Em termos de design, Portugal é um dos países mais ricos do mundo. Nós temos o design, temos tanto que nem lhe damos o devido valor, e passamos metade do tempo a destruí-lo. Muito do design que temos foi-nos oferecido pelas gerações anteriores à nossa, ou seja, no passado o design e o produto não estavam divorciados em Portugal. Às vezes penso o que é que irá perdurar do que se faz hoje. Até os jardins, quando são criados, são pouco interessantes. Veja-se uma vista aérea do Hospital dos Covões em Coimbra, numa foto de Varela Pècurto.
Hoje, a forma como Portugal é gerido descura o design como parte integral do produto. O que nos falta não é o Ive ou a Lyons; falta-nos o Jobs e o Drexler. As pessoas que chegam a cargos de liderança em Portugal não têm apreciação nenhuma pelo que é Portugal, nem como vender Portugal, apesar de muita gente querer comprar Portugal. Um mercado só existe quando há uma oferta e uma procura e estas se intersectam. Se os portugueses continuarem a ser ineptos em criar a oferta que satisfaz a procura, arriscam-se a que outros o façam.

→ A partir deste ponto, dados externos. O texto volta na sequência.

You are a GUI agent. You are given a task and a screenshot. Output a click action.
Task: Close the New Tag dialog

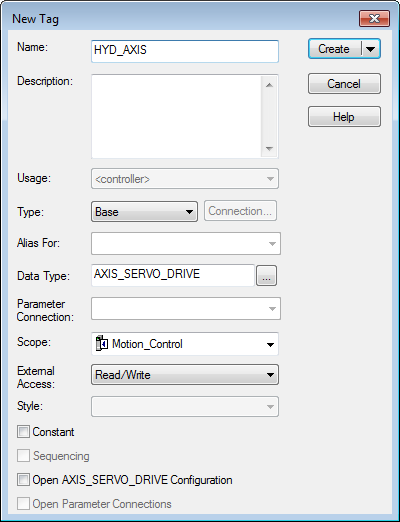[x=374, y=18]
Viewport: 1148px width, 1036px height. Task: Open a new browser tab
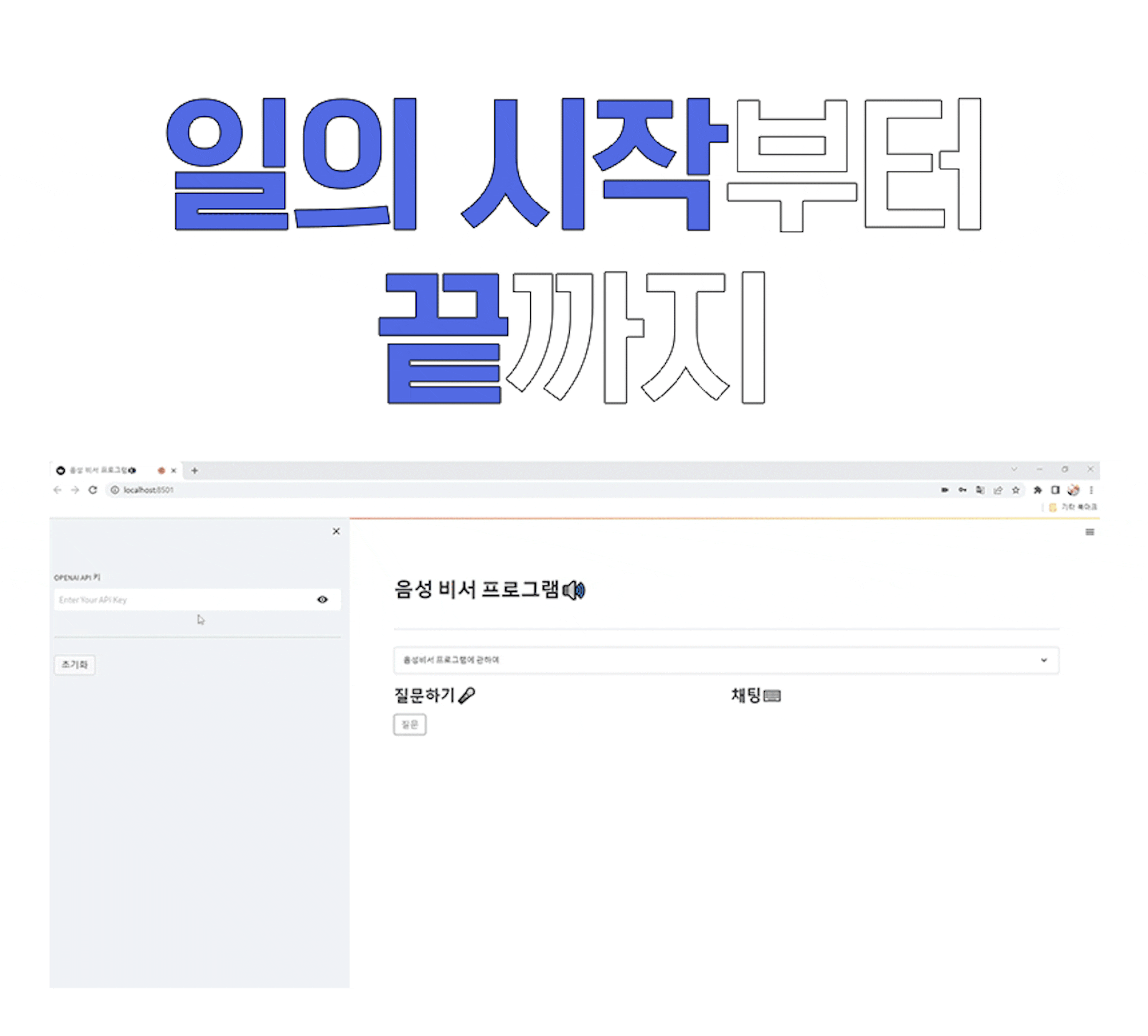coord(194,471)
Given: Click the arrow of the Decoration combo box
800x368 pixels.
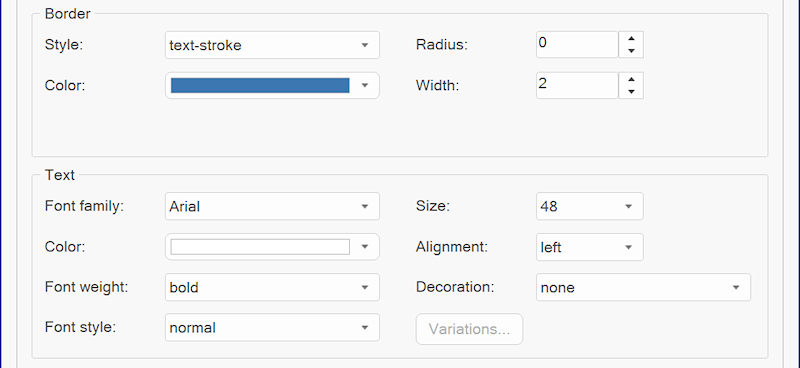Looking at the screenshot, I should 736,287.
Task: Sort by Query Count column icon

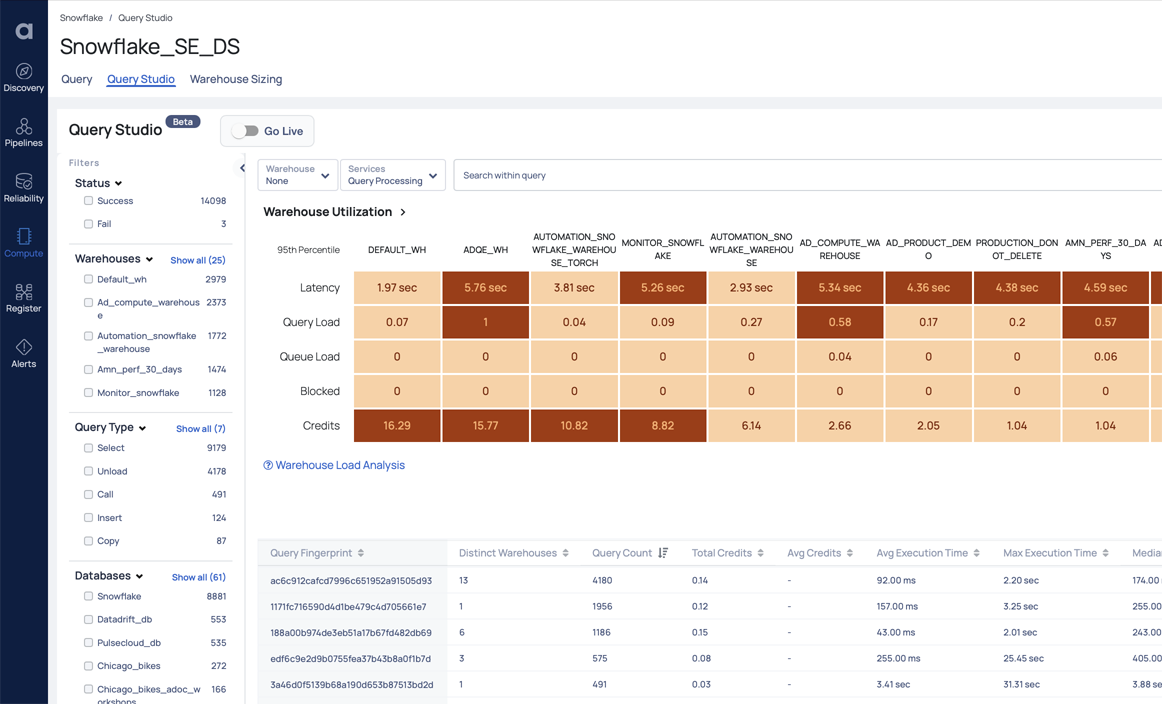Action: click(x=663, y=553)
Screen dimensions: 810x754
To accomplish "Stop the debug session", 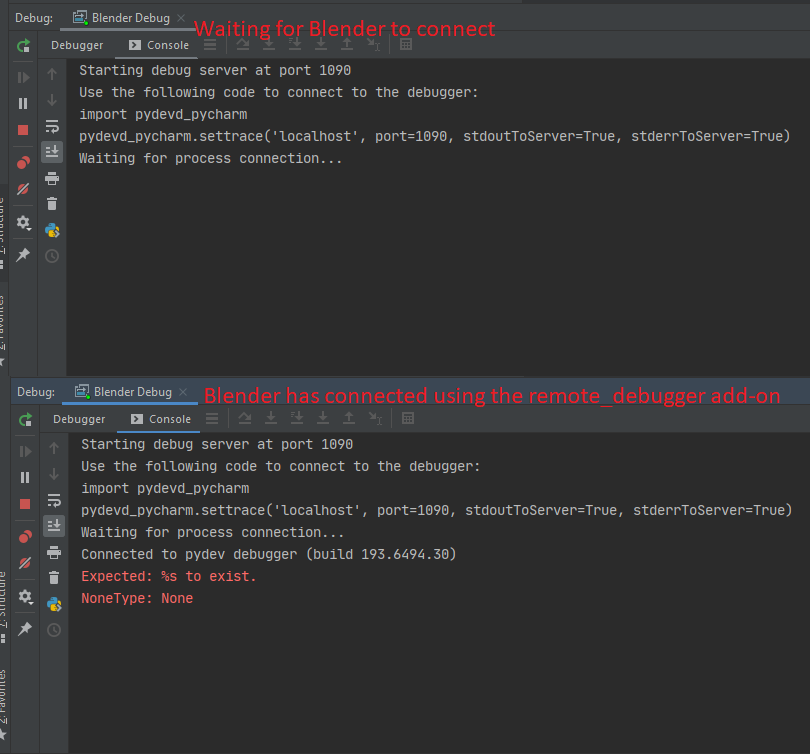I will (22, 130).
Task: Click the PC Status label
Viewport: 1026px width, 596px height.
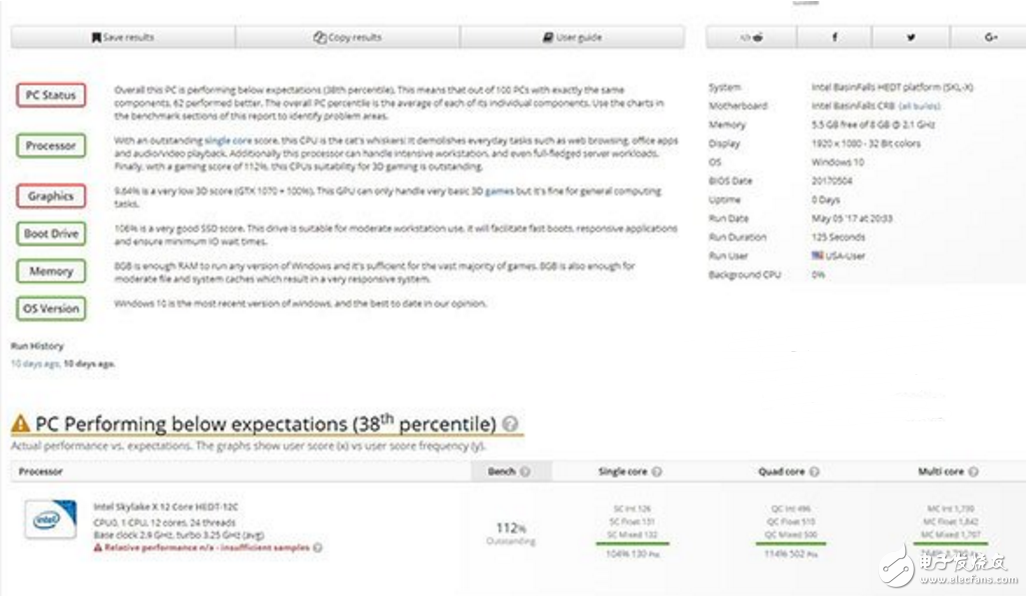Action: click(x=51, y=96)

Mais um texto que merece a vénia de quem o ler e se interesse por Portugal, pela sua arte e pela capacidade nata dos portugueses para criar e, paradoxalmente e lamentávelmente, o impulso de a destruir.
ResponderEliminarExiste no nosso país em contraponto com a América, uma pré disposição de quem ocupa cargos superiores, para não valorizar as capacidades dos que estão sob a sua direção. Até para isso ou, fundamentalmente para isso, é necessário possuir a capacidade de reconhecer os valores e depois, dar-lhes os meios e apoios para que prossigam. Recordo-me da celebre frase escrita pelo General romano em carta enviada ao Imperador: «Há, na parte mais ocidental da Ibéria, um povo muito estranho: não se governa nem se deixa governar!»
Uma dúvida - os trabalhadores do departamento de engenharia e projetos (ou lá como se chame) de uma empresa de fabrico de automóveis são (em termos estatisticos) classificados no sector secundário ou no terciário? Ou não existem propriamente estatísticas oficiais para os três sectores "clássicos"?
ResponderEliminarDe qualquer forma, dá-me a ideia que o chamado sector terciário tem uma grande componente de "o que não cabe nos outros vai para aqui".